Getting into flow is the high point of my day. Unfortunately, it’s increasingly hijacked by the reality of working in the COVID era – so here’s how I’m dealing with it.

As I try to write this, a noisy magpie is demanding attention with an incessant caw, caw, caw outside my window. It’s highly distracting. And it’s taking all my focus to get back inside my head, and recapture the writing flow I had just seconds ago.

It’s the same effect as when one of the kids suddenly needs urgent help finding something, my husband (just to my right) decides to share a “hilarious” tweet with me while my fingers are tapping at 100 miles an hour, or the phone rings. Or when I have to drag myself away from word 2,229 of a 2,500 white paper because yet another Zoom meeting is waiting for me.

Getting into a state of flow has felt almost impossible at times during COVID lockdowns. But it has never been more important.

Adam Grant’s New York Times article There’s a Name for the Blah You’re Feeling: It’s Called Languishing struck a chord with me – and everyone I work with – because it named the issue we all face right now. The impossibility of staying focused and productive while dealing with a general sense of being overwhelmed.

Yet the antidote was the thing I knew I needed: flow.

Mihaly Csikszentmihalyi was first to research flow, and identify its role in creativity, productivity and happiness:

“The best moments in our lives are not the passive, receptive, relaxing times… The best moments usually occur if a person’s body or mind is stretched to its limits in a voluntary effort to accomplish something difficult and worthwhile.”

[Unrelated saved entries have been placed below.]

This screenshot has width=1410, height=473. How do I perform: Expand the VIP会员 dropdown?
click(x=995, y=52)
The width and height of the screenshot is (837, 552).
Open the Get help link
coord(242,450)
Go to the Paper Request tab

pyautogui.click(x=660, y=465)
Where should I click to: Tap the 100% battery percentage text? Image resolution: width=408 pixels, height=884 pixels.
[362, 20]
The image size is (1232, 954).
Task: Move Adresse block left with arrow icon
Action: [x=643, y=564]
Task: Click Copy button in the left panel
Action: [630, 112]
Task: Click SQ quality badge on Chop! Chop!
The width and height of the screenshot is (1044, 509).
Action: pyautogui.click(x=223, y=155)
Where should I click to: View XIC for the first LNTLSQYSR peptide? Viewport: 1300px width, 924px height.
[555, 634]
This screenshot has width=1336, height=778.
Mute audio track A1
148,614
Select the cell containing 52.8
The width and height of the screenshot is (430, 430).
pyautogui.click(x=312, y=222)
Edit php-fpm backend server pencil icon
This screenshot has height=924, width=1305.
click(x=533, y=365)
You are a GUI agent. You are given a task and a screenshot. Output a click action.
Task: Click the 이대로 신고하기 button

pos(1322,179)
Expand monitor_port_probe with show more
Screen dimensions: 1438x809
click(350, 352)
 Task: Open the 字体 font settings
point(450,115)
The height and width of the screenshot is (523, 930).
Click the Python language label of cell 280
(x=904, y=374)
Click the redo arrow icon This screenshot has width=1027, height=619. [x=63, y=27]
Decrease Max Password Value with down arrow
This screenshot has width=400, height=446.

I can’t think of a better way to describe the type of writing we do. It stretches us and challenges us to find new ways to connect disparate ideas, to combine clarity with surprise. To create that elusive ‘aha!’ moment that makes people sit up and think ‘I get it now!’ or ‘I never thought of it like that before!’

Flow

Credit to sketchplanations for this awesome illustration

It takes quite a lot of thinking time to do this well. On any given writing project, about 80% of my effort (and value) is the thinking. The actual physical act of tapping at my keyboard is useless unless the right words are flowing in the right way.

That’s why flow is one of the most precious commodities for writers and other creatives or problem solvers. Flow is more than time. It’s a headspace that allows the work itself to feel effortless. It’s that feeling of being ‘in the zone’, of being so immersed that your inner self-critic is silenced. And, crucially, the satisfaction of seeing something through to completion. That endorphin rush that comes with ticking off a challenging yet doable task.
Everyone deserves to have that feeling at work – not just us writers. But right now, the need to be always on (and always on Zoom) isn’t really helping us achieve it.

So here are a few things I’m experimenting with to set some boundaries.

Turning off my phone (and social media and emails)

Sorry, much-valued clients. It’s not you, it’s me. I’m in flow, and I won’t stop to answer your call right now. I know it’s important, so send me a quick email or text and I’ll get back to you once this draft is done. (Or call Katrina! She’ll love me for writing that…)

Planning two-hour blocks of writing time

On any given day, I could be working on three or four different projects at different stages. Instead of expecting my brain to cope with switching from one subject, client or audience to another while also checking emails, I try to block writing into two-hour chunks with a single focus, and take a quick break between each. That also means I need to…

Manage Zoom expectations

Wouldn’t it be nice if Zoom defaulted to a 15-minute catch-up window instead of assuming you always need an hour? Until that happens, we all need to help each other work out what needs to be a video call, and what could be shared via email. Because as everyone knows, Zoom-fatigue is real. It’s not always the best way to get decisions made or share complex information. And it definitely interrupts flow.

I know other people make time for mindfulness – starting the day with yoga or meditation, ending it with some quiet reflection in a journal. Or they lose themselves in a game with their kids, or trying to solve a plot-twister detective novel. Whatever it takes, to regain that feeling of being in the moment, where time loses meaning. Where you feel a sense of flow.